# Need help with rescinding a timeshare at Grandview



## dumbydee (Feb 22, 2011)

The only thing in my paperwork is the revocation form.  Is that all I send in the certified letter to the Eldorado Corporation?  

When do I send back the material they gave me?  

Help I need to do this ASAP.


----------



## rgong (Feb 22, 2011)

dumbydee said:


> The only thing in my paperwork is the revocation form.  Is that all I send in the certified letter to the Eldorado Corporation?
> 
> When do I send back the material they gave me?
> 
> Help I need to do this ASAP.



While I don't know the specifics of the timeshare you purchased or Eldorado Corp., there should be language in your purchase agreement about how to rescind (usually buried in the middle of the agreement) and the time window for rescission. In addition to the form, I would include a cover letter according to the instructions provided by Denise the moderator in this article. Send the rescission form and the cover letter back to the timeshare company via certified mail so you can prove when it entered the US mail system. Good luck!


----------



## timeos2 (Feb 22, 2011)

Follow the procedure EXACTLY as stated in your paperwork. If it says "Certified Mail" use ti - not priority or UPS only what it says. If you follow those steps you shaould have no problems. 

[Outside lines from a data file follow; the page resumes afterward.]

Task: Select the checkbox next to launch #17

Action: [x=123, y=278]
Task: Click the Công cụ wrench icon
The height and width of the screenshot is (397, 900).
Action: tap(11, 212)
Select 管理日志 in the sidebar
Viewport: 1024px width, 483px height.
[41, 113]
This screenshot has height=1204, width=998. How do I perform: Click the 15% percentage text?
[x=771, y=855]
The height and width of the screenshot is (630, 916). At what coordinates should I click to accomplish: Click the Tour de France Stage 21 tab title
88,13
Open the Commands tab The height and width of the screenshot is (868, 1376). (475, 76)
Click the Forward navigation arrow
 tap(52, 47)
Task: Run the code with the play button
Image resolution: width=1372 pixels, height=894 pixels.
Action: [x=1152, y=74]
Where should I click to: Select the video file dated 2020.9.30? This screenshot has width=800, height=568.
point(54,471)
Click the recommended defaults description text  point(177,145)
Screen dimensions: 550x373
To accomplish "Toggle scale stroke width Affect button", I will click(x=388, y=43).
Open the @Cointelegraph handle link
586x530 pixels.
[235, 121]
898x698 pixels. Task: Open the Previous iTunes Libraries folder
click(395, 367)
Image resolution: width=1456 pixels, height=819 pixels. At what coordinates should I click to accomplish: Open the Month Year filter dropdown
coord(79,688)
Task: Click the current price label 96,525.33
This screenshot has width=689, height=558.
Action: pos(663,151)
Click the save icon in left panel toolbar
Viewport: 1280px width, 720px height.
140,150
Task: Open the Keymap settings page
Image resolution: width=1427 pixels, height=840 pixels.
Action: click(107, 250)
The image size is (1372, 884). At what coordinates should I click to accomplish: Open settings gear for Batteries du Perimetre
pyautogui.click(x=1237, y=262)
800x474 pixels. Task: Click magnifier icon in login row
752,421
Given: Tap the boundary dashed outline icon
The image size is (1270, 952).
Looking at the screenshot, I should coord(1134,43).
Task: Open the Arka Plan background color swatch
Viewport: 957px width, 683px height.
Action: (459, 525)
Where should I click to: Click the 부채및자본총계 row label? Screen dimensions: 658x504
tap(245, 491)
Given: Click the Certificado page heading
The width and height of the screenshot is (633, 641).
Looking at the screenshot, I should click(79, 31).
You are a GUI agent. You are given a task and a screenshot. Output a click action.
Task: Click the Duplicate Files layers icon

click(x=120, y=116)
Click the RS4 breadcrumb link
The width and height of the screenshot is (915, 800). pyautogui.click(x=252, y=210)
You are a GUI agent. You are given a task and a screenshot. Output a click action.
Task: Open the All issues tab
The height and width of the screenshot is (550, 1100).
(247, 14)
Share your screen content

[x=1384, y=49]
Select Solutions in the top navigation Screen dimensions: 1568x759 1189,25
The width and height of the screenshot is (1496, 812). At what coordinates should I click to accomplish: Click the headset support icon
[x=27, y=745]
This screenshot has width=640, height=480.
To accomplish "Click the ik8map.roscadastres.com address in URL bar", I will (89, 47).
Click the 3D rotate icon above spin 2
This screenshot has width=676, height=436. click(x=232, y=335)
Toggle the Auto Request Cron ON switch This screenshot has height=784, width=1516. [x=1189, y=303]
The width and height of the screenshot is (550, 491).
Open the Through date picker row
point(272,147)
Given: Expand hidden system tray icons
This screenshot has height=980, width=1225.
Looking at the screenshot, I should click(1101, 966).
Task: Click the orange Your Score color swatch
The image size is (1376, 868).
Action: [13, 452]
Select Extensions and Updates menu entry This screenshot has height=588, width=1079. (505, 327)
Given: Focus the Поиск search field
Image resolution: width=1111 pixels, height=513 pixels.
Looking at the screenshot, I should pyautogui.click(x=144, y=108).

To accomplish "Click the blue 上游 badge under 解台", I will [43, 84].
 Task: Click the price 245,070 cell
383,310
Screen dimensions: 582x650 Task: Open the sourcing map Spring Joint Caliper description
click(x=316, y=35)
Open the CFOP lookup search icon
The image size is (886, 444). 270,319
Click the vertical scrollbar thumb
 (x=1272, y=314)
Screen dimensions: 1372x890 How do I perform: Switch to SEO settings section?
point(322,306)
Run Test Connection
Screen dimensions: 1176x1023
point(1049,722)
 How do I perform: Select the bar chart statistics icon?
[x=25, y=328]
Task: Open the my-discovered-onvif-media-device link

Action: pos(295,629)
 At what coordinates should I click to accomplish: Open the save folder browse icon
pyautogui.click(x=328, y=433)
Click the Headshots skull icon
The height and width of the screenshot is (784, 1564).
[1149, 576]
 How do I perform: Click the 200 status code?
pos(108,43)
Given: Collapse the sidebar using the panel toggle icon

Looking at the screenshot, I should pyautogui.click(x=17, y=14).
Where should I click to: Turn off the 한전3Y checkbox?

Good decision to rescind as 99% of the time a Developer purchase is NOT a good value/deal.


----------



## prickler (Feb 22, 2011)

It's been over a year since I rescinded my grandview purchase, so I don't remember all the specific details. The following link is where I received all my information that I used to successfully rescind. Truly a wealth of information!! Make sure you send out the papers ASAP. 

http://www.timeshareforums.com/forums/horror-stories-bad-experiences-timeshares/87465-how-rescind-berkley-group-grandview.html

I never sent any of the materials back, nor did they ask for it, but always follow up with phone calls and paper trails. If you still want a grandview they go for as low as $1 on ebay.


----------



## dumbydee (Feb 23, 2011)

Thanks for the replies.  I sent the revocation form and cover letter in certified mail yesterday.  I will follow with a phone call in a few days.  I ask for return mail receipt so I will know when they get it.

I sent it to the Florida address as well as the Las Vegas address. 

After getting home and researching I found this site and looked on E-bay and realized we could get the same deal for less than $1000.00.  I knew better going in not sure what happened to my brain.  

I am researching on here and trying to figure out the point versus week system.  

We like Disney in Orlando and Vegas so not sure where to buy.  We live in Alabama so Destin is also an option.  I have lots of questions so will go to the other part of the board and post them.


----------



## ArthurN (Feb 24, 2011)

Count yourself as one of the lucky ones!!! There are many of us on here who found this resource a little too late - but are thankful that it exists nonetheless.
Now take your time, do a lot of research, and jump into the timesharing on your own terms.


----------